WORK INSTRUCTION.
Start at the line with "The image size is (830, 802)." and print every line through the end of the material below. Keep it exact and free of pictures.

*** RECORDS FOR THE EXERCISE Section Begins ***

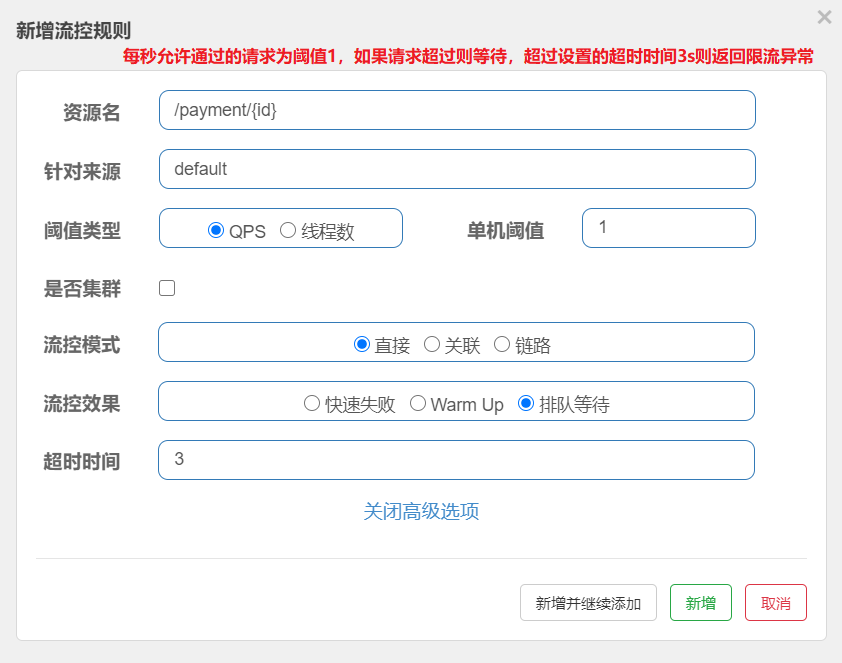
Task: Click the 针对来源 input field
Action: pyautogui.click(x=456, y=169)
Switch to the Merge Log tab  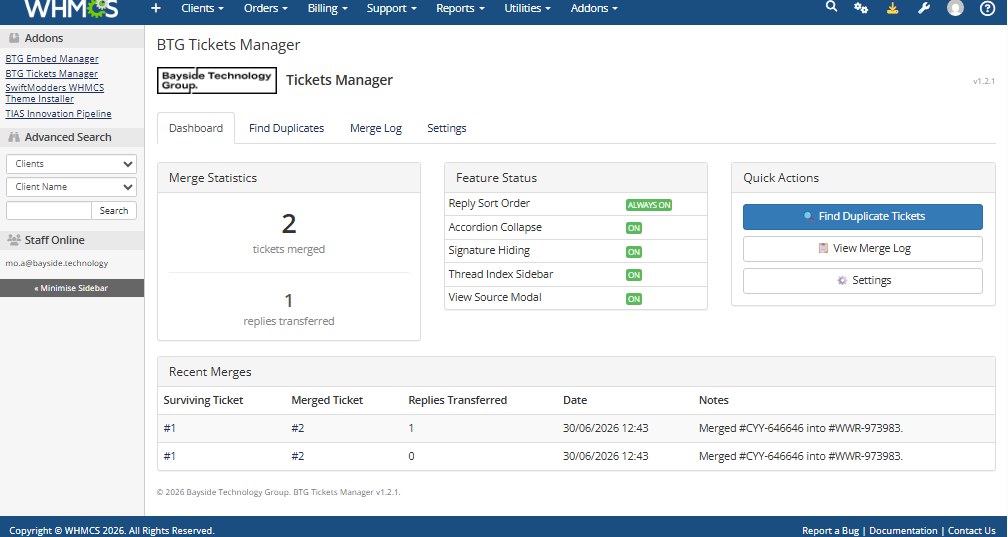pos(376,128)
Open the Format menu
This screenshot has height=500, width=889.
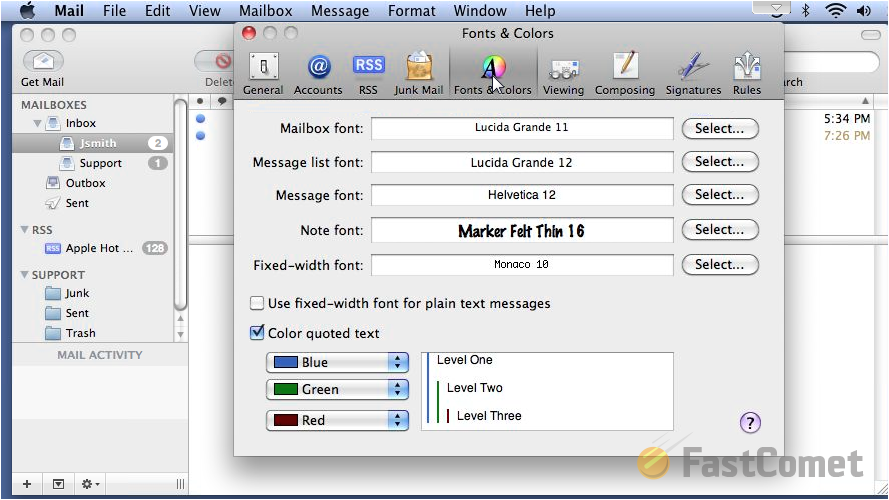pyautogui.click(x=412, y=11)
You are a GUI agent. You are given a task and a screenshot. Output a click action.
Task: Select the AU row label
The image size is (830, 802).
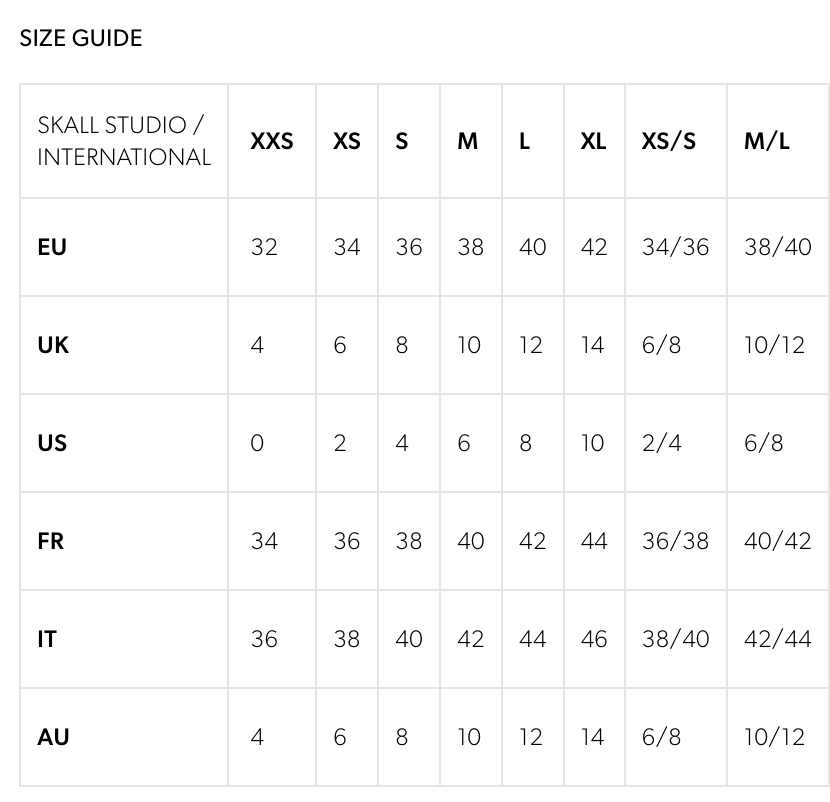coord(53,737)

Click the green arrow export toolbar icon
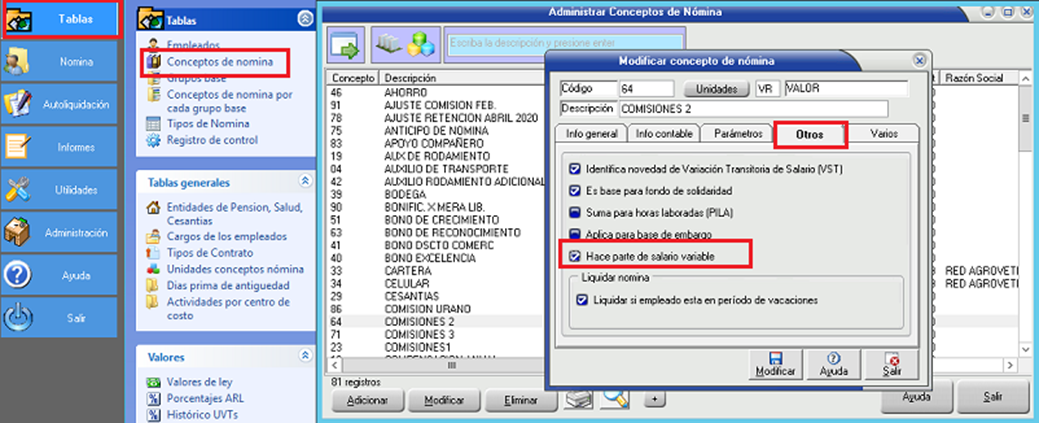348,45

*** RECORDS FOR THE EXERCISE Section Ends ***

PROBLEM SOLUTION.
The image size is (830, 802).
coord(53,737)

Click the green arrow export toolbar icon
348,45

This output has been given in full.